As he delivered his speech Mboweni needed a lot of support from his colleagues in the ruling party benches and other political parties. MPs had interjected at one or two occasions, in a round of applause when he made remarks that were in full support of members of the House. It was on these occasions that Mboweni reiterated the need to stick to fiscal consolidation.

In emphasising his point on key decisions including freezing the salaries of public servants and reducing salaries for politicians, he read the line twice to ensure fellow MPs understood.

It was on these occasions that Mboweni said they would require support for other MPs to ensure debt stabilisation.

“There cannot be any slippage on the fiscus there is no room for slippage.”

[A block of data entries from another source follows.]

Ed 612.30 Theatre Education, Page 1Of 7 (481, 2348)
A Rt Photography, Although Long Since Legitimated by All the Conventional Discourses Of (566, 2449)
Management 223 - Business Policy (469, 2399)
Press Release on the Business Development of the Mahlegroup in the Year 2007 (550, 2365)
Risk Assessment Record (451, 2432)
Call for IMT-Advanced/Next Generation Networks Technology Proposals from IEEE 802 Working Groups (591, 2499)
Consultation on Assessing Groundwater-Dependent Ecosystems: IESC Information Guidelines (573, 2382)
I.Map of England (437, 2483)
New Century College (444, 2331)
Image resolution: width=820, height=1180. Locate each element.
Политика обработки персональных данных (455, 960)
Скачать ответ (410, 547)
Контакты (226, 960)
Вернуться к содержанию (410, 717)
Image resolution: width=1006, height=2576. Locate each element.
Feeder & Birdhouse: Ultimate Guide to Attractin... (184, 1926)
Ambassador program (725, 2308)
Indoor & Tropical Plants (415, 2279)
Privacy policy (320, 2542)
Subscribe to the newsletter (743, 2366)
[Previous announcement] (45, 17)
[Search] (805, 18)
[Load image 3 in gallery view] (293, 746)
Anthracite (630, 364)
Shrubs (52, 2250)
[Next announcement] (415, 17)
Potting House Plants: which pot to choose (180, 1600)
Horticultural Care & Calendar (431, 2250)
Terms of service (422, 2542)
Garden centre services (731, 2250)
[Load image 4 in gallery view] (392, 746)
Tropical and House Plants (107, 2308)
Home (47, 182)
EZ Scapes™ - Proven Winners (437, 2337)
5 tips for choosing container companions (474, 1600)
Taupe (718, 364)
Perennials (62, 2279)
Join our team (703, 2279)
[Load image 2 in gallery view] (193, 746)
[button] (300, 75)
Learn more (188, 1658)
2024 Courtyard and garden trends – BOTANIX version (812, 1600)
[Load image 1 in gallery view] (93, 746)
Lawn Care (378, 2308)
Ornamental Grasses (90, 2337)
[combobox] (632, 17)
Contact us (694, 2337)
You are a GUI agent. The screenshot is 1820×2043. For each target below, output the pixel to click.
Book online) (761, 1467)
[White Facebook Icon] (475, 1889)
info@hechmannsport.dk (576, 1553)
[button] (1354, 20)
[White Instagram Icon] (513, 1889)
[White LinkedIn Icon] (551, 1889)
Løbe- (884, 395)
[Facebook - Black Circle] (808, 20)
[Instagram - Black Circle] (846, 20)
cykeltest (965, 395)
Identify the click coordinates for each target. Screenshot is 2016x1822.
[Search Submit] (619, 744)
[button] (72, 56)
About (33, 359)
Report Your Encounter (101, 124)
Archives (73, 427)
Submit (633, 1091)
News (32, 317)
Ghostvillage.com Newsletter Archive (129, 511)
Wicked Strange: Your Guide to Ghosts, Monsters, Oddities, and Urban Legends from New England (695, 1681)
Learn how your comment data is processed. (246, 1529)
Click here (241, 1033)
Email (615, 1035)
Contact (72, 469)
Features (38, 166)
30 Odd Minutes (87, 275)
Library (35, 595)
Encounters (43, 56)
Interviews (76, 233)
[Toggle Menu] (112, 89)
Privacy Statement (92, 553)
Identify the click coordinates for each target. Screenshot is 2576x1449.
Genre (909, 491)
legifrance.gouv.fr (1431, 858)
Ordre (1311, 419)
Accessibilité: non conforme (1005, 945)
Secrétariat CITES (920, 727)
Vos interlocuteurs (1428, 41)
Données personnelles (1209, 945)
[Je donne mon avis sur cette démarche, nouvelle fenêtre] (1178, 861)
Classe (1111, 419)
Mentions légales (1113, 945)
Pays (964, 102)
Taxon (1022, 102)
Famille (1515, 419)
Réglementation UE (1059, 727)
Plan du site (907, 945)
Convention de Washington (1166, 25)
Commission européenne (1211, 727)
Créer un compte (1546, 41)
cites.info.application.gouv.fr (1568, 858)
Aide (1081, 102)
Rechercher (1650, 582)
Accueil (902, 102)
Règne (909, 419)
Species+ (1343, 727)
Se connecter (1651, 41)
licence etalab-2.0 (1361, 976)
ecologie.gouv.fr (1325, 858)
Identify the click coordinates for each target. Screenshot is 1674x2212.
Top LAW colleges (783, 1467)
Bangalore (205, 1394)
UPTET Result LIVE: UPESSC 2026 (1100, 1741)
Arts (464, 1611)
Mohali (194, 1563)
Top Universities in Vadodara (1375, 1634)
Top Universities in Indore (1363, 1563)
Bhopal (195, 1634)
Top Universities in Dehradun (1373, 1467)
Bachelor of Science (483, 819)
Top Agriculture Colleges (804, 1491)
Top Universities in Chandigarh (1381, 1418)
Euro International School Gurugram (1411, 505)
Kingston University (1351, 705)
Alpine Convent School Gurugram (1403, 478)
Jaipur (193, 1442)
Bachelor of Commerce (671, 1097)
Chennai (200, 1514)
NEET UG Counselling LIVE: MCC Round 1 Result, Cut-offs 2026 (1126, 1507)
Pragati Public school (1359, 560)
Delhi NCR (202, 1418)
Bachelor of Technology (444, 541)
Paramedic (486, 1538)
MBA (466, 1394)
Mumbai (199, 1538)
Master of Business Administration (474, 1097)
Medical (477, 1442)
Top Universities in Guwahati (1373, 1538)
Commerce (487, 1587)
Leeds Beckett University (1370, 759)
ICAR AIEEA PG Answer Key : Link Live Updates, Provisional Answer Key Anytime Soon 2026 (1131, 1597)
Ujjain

Mboweni insisted he will not walk this road alone as it requires the public support. The next few weeks and months will be hard and long, but there is a glimmer of hope at the end of the tunnel if the right things are done, said Mboweni.

This will be a difficult hour and moment, but it will not take a miracle to get the country out of the financial crisis. Mboweni warned that this is not the time to cower, but to focus on building a foundation that would cement a positive outlook in the next two years.

He said Covid-19 had not yet been defeated and the war was not over.

Mboweni has sounded the alarm bells and he urged the nation to rally behind the state.